16.1.10

Inequality? GREAT!

Various shoes in a row

When a head of state was assassinated, it set an example to ruling governments in the neighboring countries to step aside and allow the Ashkenazim to run the entire region according to their whims.

The good news is that, throughout last quarter of the 20th century, relative calm and stability was maintained in the Middle East. Well, okay, not really. Iran had its revolution. Two Gulf Wars erupted. Lebanon and Syria muffled with internal conflicts, and the majority of Arabs in the entire region – said my Jordanian university lecturer – earn an income that is lower than Italy (which, he bitterly emphasized, is a region with the lowest income compared to other EU states).

But, I repeat myself, as far as the Ashkenazim were concerned, the Middle Eastern countries never dared to vote unanimously about anything, ever again.

Not Having the Right to Vote is GOOD

The anecdote explains to me why Saudis are okay with gender inequality. Why the government does not allow voting for legal amendments, or public representation in king’s courts. And why women don’t drive. Some folks just aren’t smart or ready enough to cast intelligent votes, or decide for themselves where their taking their lives and the lives of their fellow citizens.

The only snag is that, trusting others to control our lives and laws infuriates the more intelligent and unsatisfied flock. Not everybody is happy to have the boundaries of their personal freedoms be decided by others. After all, voting for legal amendments requires that exact kind kind of intelligence that (at worst) might cause the assassination of another king, or a revolution of some sort.
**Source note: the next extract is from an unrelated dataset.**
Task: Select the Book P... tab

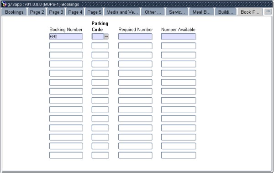Action: click(x=250, y=12)
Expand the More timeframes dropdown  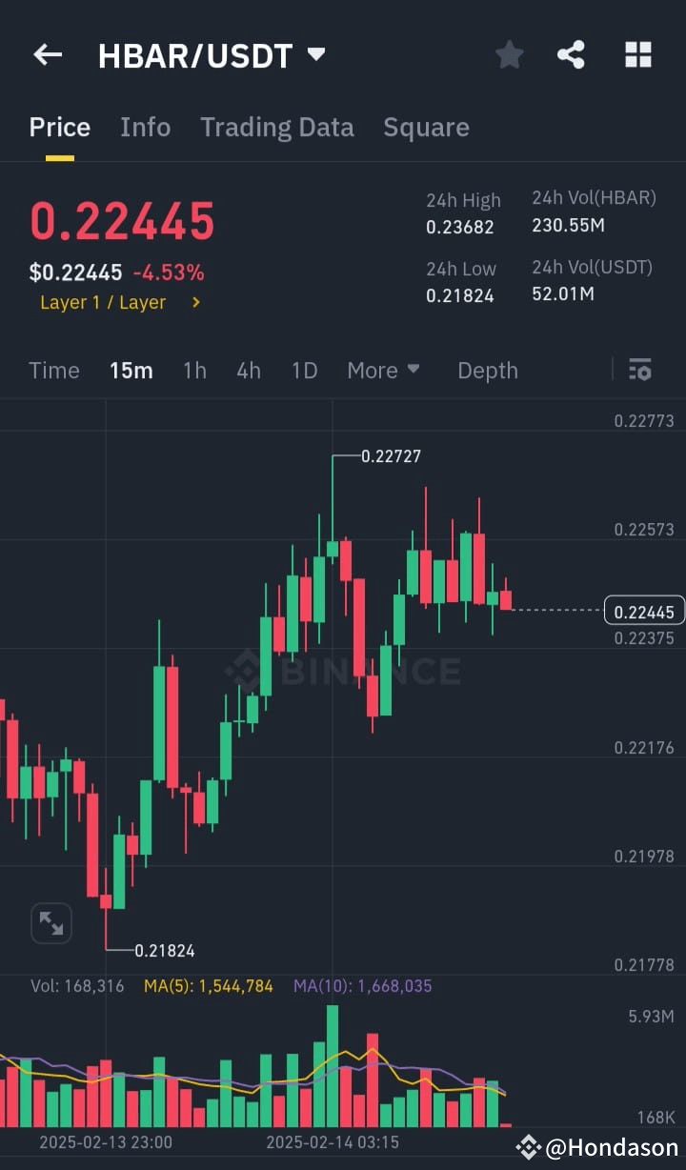384,370
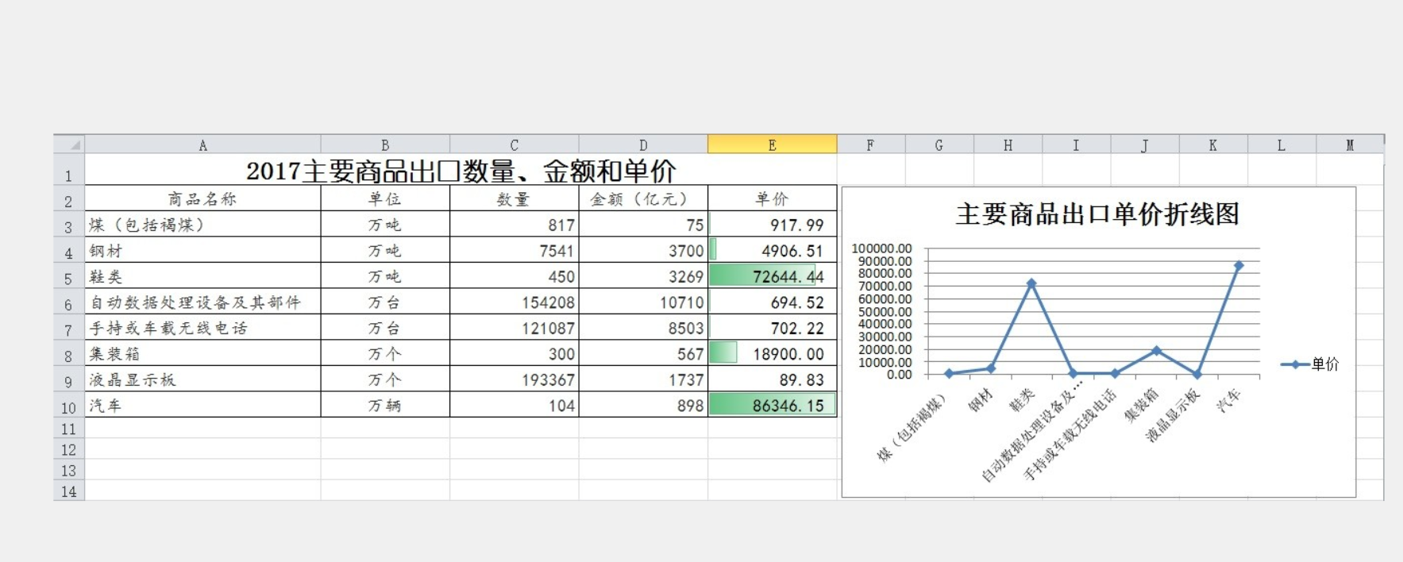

Is a revolution in Saudi possible?

In 1989, half a million Czechs and Slovaks gently asked the government in Prague to switch from being communist to non-communist. And the government bowed to that democracy. And the Velvet Revolution sets a rare example, because in most cases, when the masses are too desperate to think straight, dramatic change comes at a dear and almost random cost of human sacrifice.

Is change necessary?

Do Saudis really need gender equality? Do the women of Saudi really want to “gain custody of children, travel, work, study, drive cars and live on an equal footing with men”?

If yes, then how many of those women are willing to have all of that at the price of their current comforts?

In Saudi, women don’t desperately need to drive. Women don’t desperately need to work outside of home if they don’t want to. They don’t even need to go to school, and if they do, they can go as far and as highly educated as they want.

If the majority of women in Saudi are not starving and homeless and uneducated…I’ll rephrase, if the women in Saudi have their basic and security needs provided for them, doesn’t annul the need for a revolution? Doesn’t that mean that the Saudi economy is stable enough to afford engaging just one half of her working force?

Doesn’t that mean that the Saudi government has been generous and protective with her citizens, both male and female?

Saudis are stupid and that’s okay

Yes, comfort dulls survival instinct and motivation to achieve. No writer or impressive body of art could ever be created from excessive indulgence. As a group, stupidest of my classmates in Jordan were Saudis. (And I wonder how the Saudi students in other countries are academically doing). And that’s okay too; because in Saudi, people are still being fed and clothed and have roofs over their heads whatever their academic results may show.

In fact, it’s okay that Saudis are the stupidest of all the Arabs in the Middle East, because we know that, when the time comes, Saudis can always rely on the amazingly stubborn human ability to adapt in the cruelest desert draught, since the days of Abraham.